Lets's suppose we have a continuous map of the disk
$$f: \mathbb D \to \mathbb D,$$
where $\mathbb D := \{z \in \mathbb C\,:\, |z|\le 1 \}$.
We know by the Brouwer fixed point theorem that $f$ has a fixed point in $\mathbb D$. But lets's suppose further that $f$ preserves the unit circle $S^1 = \{z\,:\,|z| = 1\}$ (i.e. the boundary of $\mathbb D$):
$$f(S^1) = S^1$$
and that $f$ restricted to this circle is a degree $n \ge 2$ map. That is, it's action on the fundamental group,
$$f_\ast: \pi_1(S^1) \to \pi_1(S^1)$$
takes $[\gamma] \longmapsto [\gamma]^n\ $ for $[\gamma]\in \pi_1(S^1)$.
Question:
Is it true that $f$ has a fixed point in the interior of $\mathbb D$?
Best Answer
This claim is simply false, here is an example. I will identify the circle $S^1$ with the unit circle in the complex plane. Then $D$ is the closed disk $\{|z|\le 1\}$.

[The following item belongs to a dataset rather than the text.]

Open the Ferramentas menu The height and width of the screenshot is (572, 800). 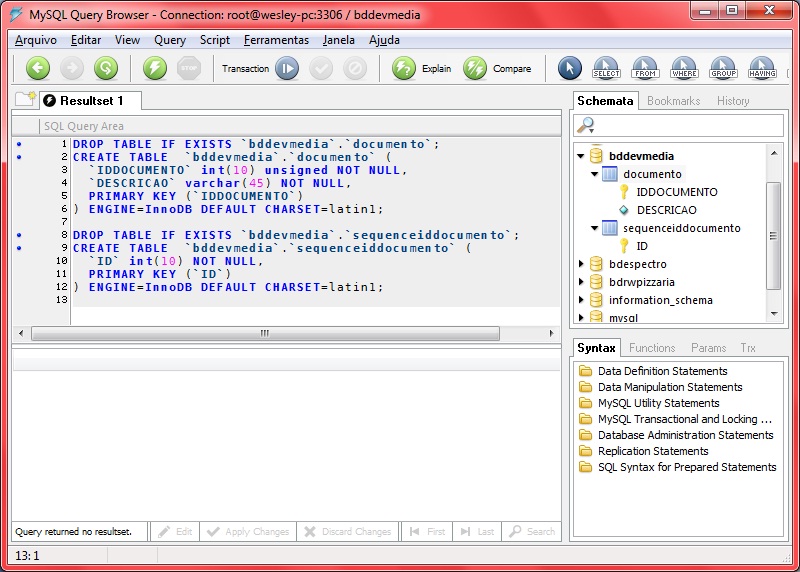coord(276,40)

First of all, for $n\ge 2$ consider the map $h: S^1\to S^1$ of degree $n$, $h(z)=z^n$.
I will define a map $f: D\to D$ by "coning off" from $1$: Consider the family of round circles $S_t$ (of radii $t\in [0,1]$) contained in $D$ and tangent to $S^1$ at $1$. For each $S_t$ let $g_t: S_t\to S^1$ denote the Euclidean dilation fixing $1$. Let $$ r(t)=t^2. $$ This map has no fixed points in the interval $(0,1)$.

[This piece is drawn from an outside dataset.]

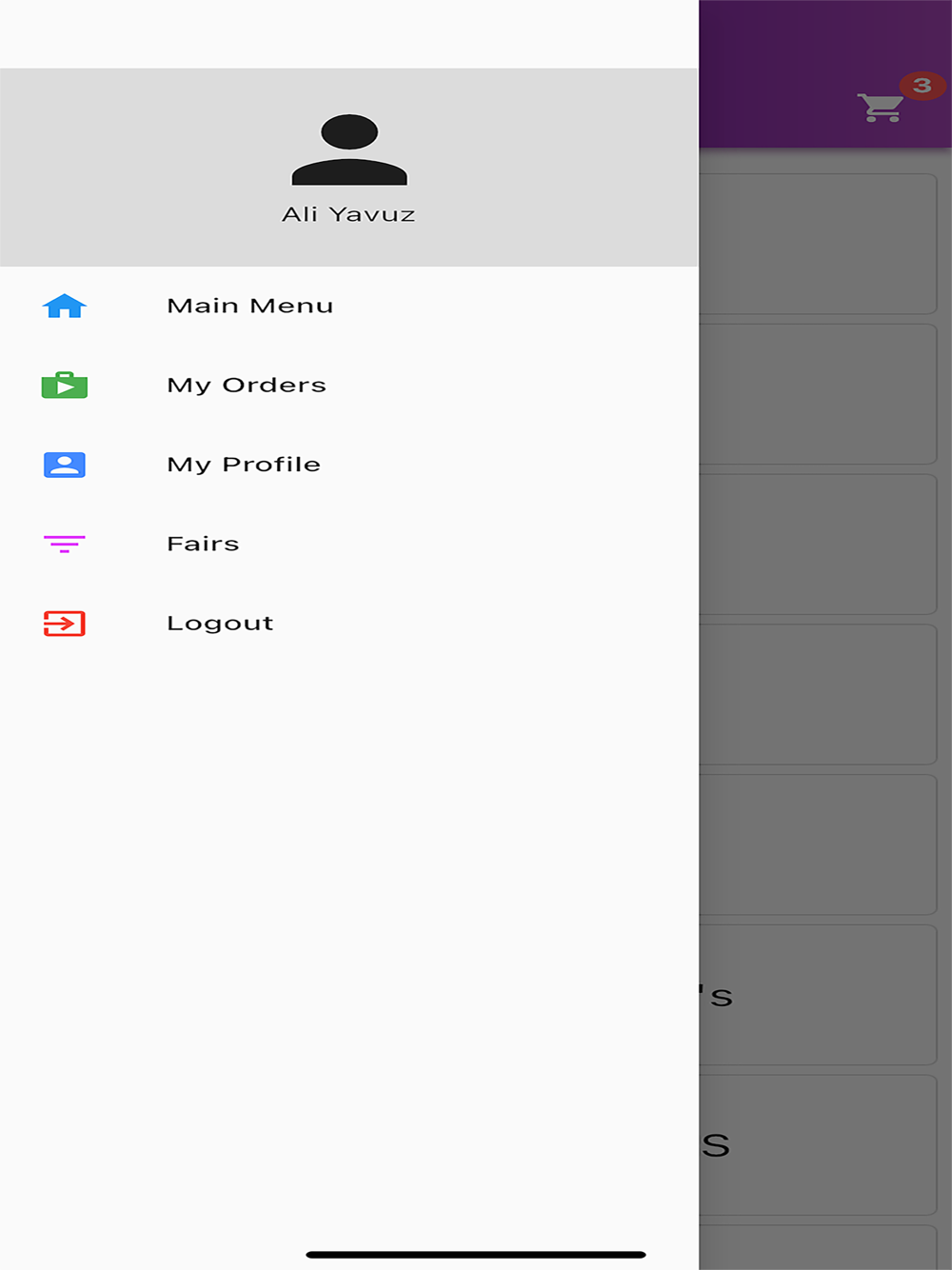The image size is (952, 1270).
Task: Tap the gray drawer header area
Action: tap(348, 168)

For each $t\in [0,1]$ define the map $$ h_t= g_{r(t)}^{-1} \circ h \circ g_t: S_t\to S_{r(t)}. $$ Lastly, define $f: D\to D$ by combining the maps $h_t$: Every $z\in D$ belongs to a unique circle $S_t$. Then set $$ f(z)= h_t(z). $$ I will leave it to you to verify continuity to $f$. I claim that $f$ has no fixed points in the interior of $D$. Indeed, if $z\in S_t$ for $t\in (0,1)$ then $f(z)\in S_{r(t)}$. But $S_{r(t)}\cap S_t=\{1\}$ for $t\ne 1$. Hence, $z$ cannot be fixed by $f$ provided $|z|<1$.
Thus, all the fixed points of $f$ are on the boundary circle $S^1$. The restriction of $f$ to $S^1$ is the map $h$ which has degree $n$.